Okay, so even though it would take a supercomputer millions of years to calculate, the future trajectories of each chunk of material in the rings of Saturn is theoretically possible, unlike decaying carbon 14 atoms which are subject to the random behavior dictated by quantum mechanics. Correct? But there is a bit of a paradox with the million carbon 14 atoms, isn't there? I mean, an individual atom's behavior is not predictable - it's random - but the behavior of the whole mass of a million carbon 14 atoms is predictable in its aggregate decay rate - it's NOT random. Correct? It can't be random or we wouldn't use it to date fossils.

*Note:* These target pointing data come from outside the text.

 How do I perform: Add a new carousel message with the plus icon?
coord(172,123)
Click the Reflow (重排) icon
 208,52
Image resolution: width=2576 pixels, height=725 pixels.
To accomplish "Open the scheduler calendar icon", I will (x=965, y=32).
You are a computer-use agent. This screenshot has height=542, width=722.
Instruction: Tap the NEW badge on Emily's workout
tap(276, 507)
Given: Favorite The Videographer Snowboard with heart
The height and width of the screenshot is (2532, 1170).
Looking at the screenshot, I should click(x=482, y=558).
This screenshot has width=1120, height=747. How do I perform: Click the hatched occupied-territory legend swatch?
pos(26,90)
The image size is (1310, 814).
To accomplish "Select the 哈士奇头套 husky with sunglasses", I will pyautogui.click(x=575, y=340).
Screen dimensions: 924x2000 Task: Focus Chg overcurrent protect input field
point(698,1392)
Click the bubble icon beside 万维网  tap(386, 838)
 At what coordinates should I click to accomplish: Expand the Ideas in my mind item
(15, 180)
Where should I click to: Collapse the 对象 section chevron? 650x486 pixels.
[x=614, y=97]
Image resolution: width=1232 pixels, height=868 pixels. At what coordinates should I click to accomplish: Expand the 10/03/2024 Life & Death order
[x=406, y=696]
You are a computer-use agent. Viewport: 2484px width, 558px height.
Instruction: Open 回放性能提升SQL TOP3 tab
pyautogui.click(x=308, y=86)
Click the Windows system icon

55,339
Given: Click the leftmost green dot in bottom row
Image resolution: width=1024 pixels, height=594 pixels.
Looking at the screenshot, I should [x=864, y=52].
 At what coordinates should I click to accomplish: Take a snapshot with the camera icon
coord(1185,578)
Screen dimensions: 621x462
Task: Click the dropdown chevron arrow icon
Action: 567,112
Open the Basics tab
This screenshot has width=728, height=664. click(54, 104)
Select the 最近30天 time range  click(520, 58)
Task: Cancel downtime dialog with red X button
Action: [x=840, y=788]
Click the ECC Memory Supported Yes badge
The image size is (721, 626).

To my mind this is similar to rolling two die. Roll the die thousands of times and your odds of rolling a 7 are 16.6667%, and of rolling snake eyes, 2.7778%. But if your sample is not in the thousands but is only one - one chance to roll anything from 2 to 12 - YOUR ODDS ARE EVEN ACROSS THE BOARD. (I'd still bet on the 7, in case I'm wrong.) It's another paradox: You really can't prove the odds of only one roll of the die unless you roll again and again, which defeats the premise of only a single roll, just as you can't predict a single carbon 14 atom will decay in 5,730 years, 4 million years, or tomorrow.
Okay, that last part about the single roll of the die may be off (more of a philosophical question perhaps). Final question: Outside the realm of quantum mechanics, what other examples, if any, of true randomness are there?